-- Start of EXTRACT --

When giving explanations we need to consider how well our model represents reality. We can do this by evaluating the performance of the model. Such as by using cross-validation accuracy. Even with good overall performance, some predictions may be more uncertain than others. For example, logistic regression predictions around a 0.5 probability. In your explanation, we may want to mention this uncertainty.
Aimed at target audience
The way you phrase things is important. We rejected your loan because — “You are a crypto-currency trader”, “You work in a risky industry” or “Your income is too unstable”. These are all the same reasons but phrased differently. Some ways of phrasing things will better get your point across. Some may also find certain ways offensive. For example, the first explanation may be taken personally.
You should also refrain from any technical or business jargon. “Income has a positive parameter in our model and your income value is low. So, you were rejected as your income value has significantly increased your default risk.” This is a bad explanation as we have used technical jargon (i.e. “models” and “parameters”). We also have some business jargon (i.e. “default risk”).
Choosing the best way to phrase an explanation is really where the art comes in. It can be the most difficult part of explaining a prediction. It is also not something that is covered well in data science courses or university. Ultimately, this skill will come with experience and through developing relationships with customers.
Number of reasons
People only want the main reasons for an event. “Why is inflation so high?” — “Because oil prices have increased.” In reality, inflation can be caused by a combination of factors including wage growth, higher government spending or the exchange rate. However, these may not have had such a significant impact as rising energy costs.

-- End of EXTRACT --
-- Start of INFORMATION SHOWN --

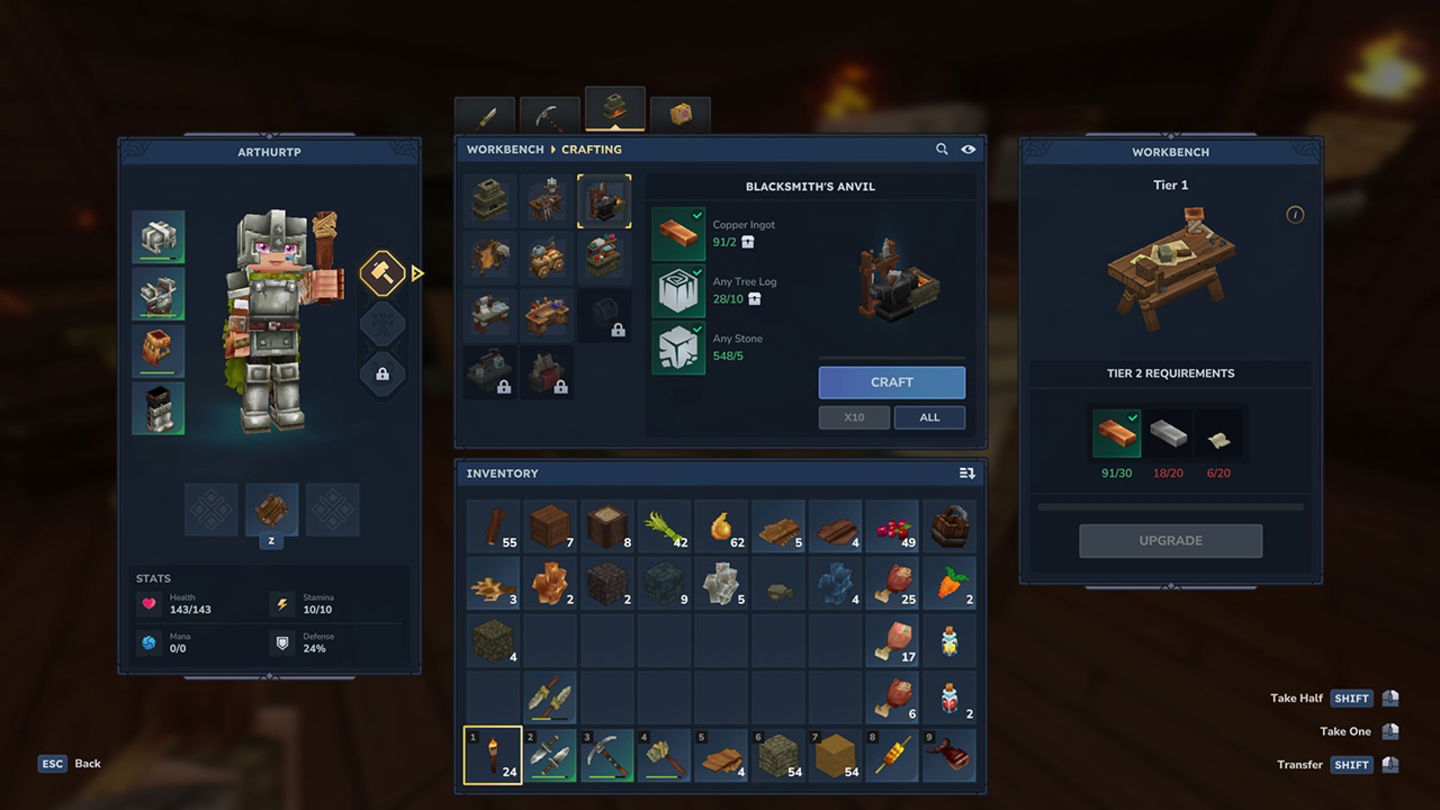Select the copper ingot tier requirement
1440x810 pixels.
(1116, 434)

-- End of INFORMATION SHOWN --

# WHAT TO PRODUCE
Can you continue the passage on explaining model predictions to customers, starting right after its final sentence?

# OUTPUT BELOW
When it comes to ML, people do not want to know how every model feature has impacted a prediction. Generally, explaining the contributions of 1 to 3 features is enough. The question is which contributions do you choose to explain? The next 4 characteristics can help you select which reasons are most appropriate.
Significant
We should select the reasons that are the most significant. In other words, we would only explain the factors that have had a large impact. For our inflation example, we would give the reasons that have caused the largest increases. These reasons will be more readily accepted than those that have had a smaller impact.
For ML, we want to explain the features that have contributed the most to a prediction. The way we determine these features will depend on what model has been used. For linear models, we can look at parameter weights and feature values. Later we see how SHAP values can be used for non-linear models.
General
A good reason could be one that explains many decisions. “Why did you reject my loan application?”- “Because you have a lot of existing debt.” Suppose this is a reason for rejecting many loan applications. This reason would be more readily accepted as its contribution is widely understood.
For ML, we can find general explanations by looking at some measure of feature importance. For example, permutation feature importance. With SHAP values we can look at the mean absolute SHAP. Whatever measure, a high value indicates that a feature has made significant contributions in general.
Abnormal
In other cases, a good reason could be one that is not common. These would be able to explain a significant contribution to a specific decision. However, in general, they would not be able to explain decisions. “Why did you reject my loan application?”- “Because you are a crypto-currency trader” These types of reasons may be accepted as they are more personal. That is the person can understand how it has impacted them specifically.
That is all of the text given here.